**Problem to work on**.
Answer with one number only: how many lines in the material contain "Switch".

▼

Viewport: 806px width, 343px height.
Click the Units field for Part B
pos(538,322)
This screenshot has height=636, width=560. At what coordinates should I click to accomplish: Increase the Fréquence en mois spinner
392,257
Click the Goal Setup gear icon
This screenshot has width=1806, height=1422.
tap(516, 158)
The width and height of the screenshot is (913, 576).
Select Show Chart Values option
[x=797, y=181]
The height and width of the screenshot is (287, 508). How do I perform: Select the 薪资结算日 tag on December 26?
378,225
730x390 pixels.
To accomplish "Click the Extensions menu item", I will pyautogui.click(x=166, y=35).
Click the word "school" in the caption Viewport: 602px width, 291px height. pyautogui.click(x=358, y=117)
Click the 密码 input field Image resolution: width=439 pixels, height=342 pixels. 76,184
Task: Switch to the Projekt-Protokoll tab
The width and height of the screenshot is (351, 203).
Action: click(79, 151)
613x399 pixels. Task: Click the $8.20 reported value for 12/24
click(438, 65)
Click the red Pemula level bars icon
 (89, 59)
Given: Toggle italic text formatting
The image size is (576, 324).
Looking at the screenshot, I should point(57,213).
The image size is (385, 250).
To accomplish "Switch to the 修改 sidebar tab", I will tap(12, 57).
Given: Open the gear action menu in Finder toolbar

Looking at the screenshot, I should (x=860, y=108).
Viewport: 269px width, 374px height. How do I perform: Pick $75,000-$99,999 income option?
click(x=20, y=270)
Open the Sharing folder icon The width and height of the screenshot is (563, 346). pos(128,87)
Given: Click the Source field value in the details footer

▲

**Response area**.
2